“. . . rich in history, steeped in family tradition, and full of emotion—a lesson in practiced elegance.”
Naomi Feinstein has a clinically depressed mother, a very caring idealistic father who teaches Naomi life lessons at every opportunity—and an eidetic memory that at times does her more harm than good.
Without her mother’s companionship, Naomi spends much of her time with her dad who loves to take her on excursions to the home of Rose Kennedy to walk the rooms, contemplating what Rose’s life was like or could have been.
During one such trip, Naomi’s father has a heart attack, and though he recovers, she is deeply affected. The event elicits a proclamation that she will become a cardiologist—if only to fix the people she loves and prevent their leaving her.
Treated as an outsider at school, Naomi is virtually friendless until Teddy moves in next door. Finally having someone her own age to spend time with and confide in brings Naomi some peace. As they mature, so do their thoughts and feelings, until their mid teens when Teddy is whisked away after the death of his father. The loss of Teddy is something Naomi neither understands nor recovers from.
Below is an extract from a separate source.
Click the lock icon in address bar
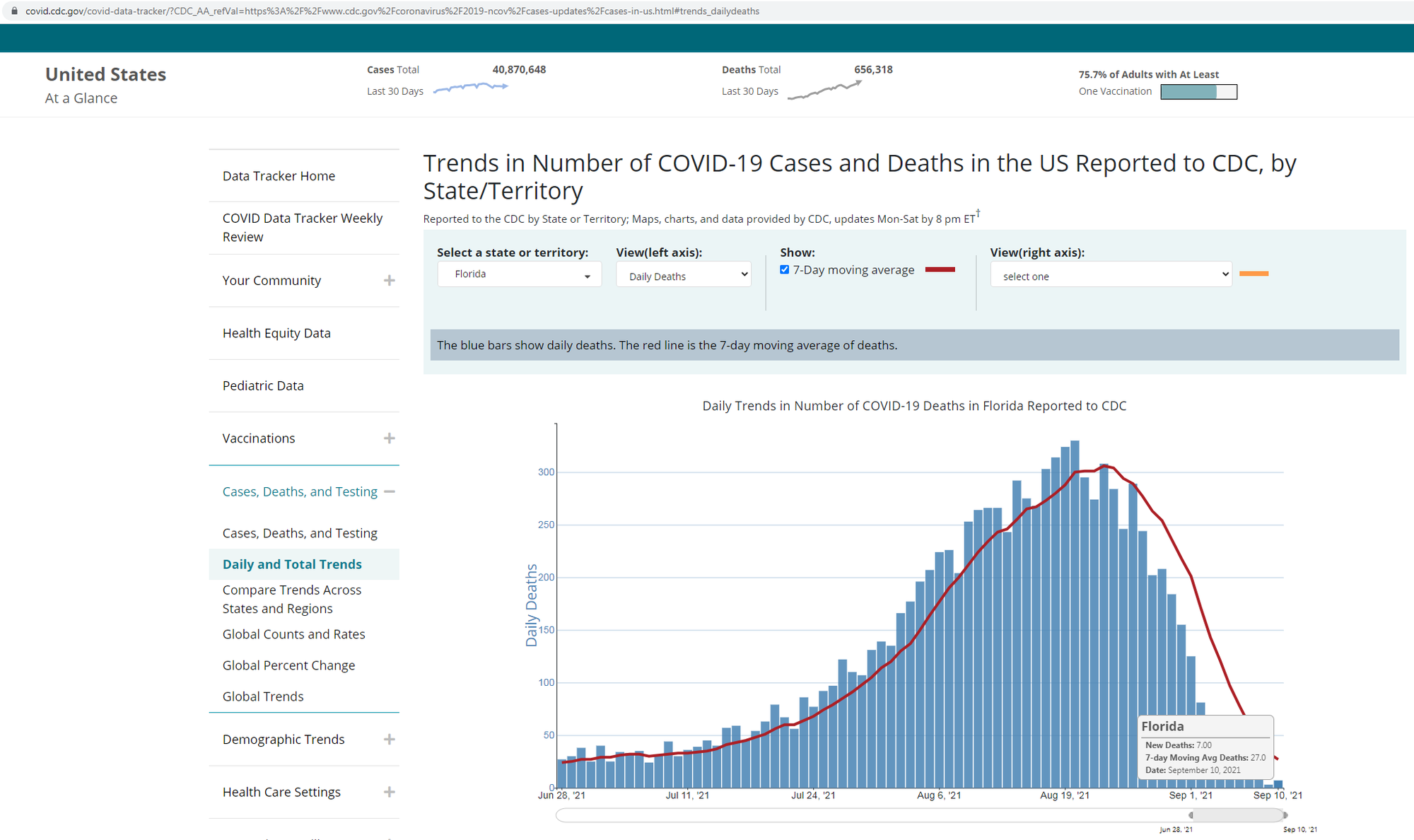Viewport: 1414px width, 840px height. click(14, 11)
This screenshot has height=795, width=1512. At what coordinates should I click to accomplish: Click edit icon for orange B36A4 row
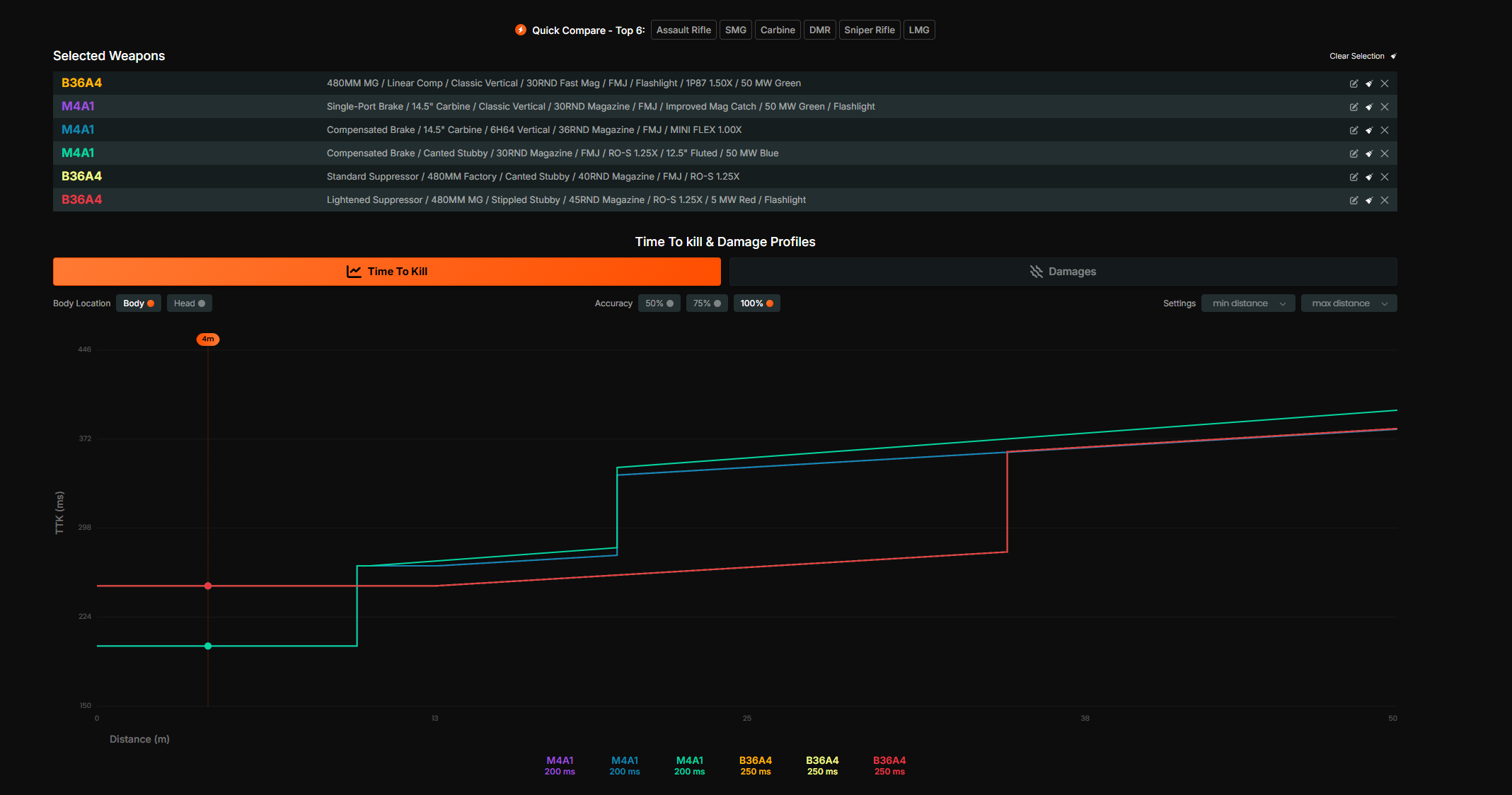coord(1354,83)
Distracting herself with thoughts of attending Wellesley College—the very college that Rose Kennedy regretted not attending—her dream is realized with an acceptance letter. Naomi is glad to have her dreary high school days behind her and looks forward to the new life college will provide. But she soon learns that changing your life requires much more than simply changing your location.
Elizabeth Percer expertly renders characters who seem like basic every day people, but possess a fair amount of depth and complication. Naomi’s father is a very wise, proud, and caring man, with a maternal way about him that neither lessens his masculinity nor Naomi’s craving for her mother’s attention.
It quickly becomes clear that without his guidance, she would have little direction; yet at the same time Naomi serves as a buoy to which her father clings, staving off his own feelings of loneliness.
Though her father wants nothing less than to see his daughter happy, he finds it difficult to let go and give her the room to soar on her own—a fact not lost on Naomi—and upon watching him walk away after dropping her off at Wellesley she observes, “He is a man that never understood goodbye.” But even when her father loosens his hold—if only seemingly—Naomi’s timid disposition often leaves her frozen in place, fearing change.
Having set such high goals for herself, boosted by her father’s hopes for her, Naomi always seems weighed down by an innate sadness, pining for something she can’t quite put her finger on; however, shouldering the burden of loss is nothing new to her, having suffered the loss of her only childhood friend and first kiss, and yearning for a mother who hides behind a perpetually closed bedroom door. It’s as if Naomi is taunted by the love and opportunity she seeks: The doors appear easily accessible, yet they are unceasingly impenetrable.
Elizabeth Percer relates the life story of Naomi Feinstein with beautifully scripted, lush prose drawing in the reader and providing an unobstructed view deep into the hearts of her characters. An Uncommon Education will no doubt resonate in some way with every person who reads it.
Despite its categorization as Elizabeth Percer’s debut, An Uncommon Education is rich in history, steeped in family tradition, and full of emotion—a lesson in practiced elegance.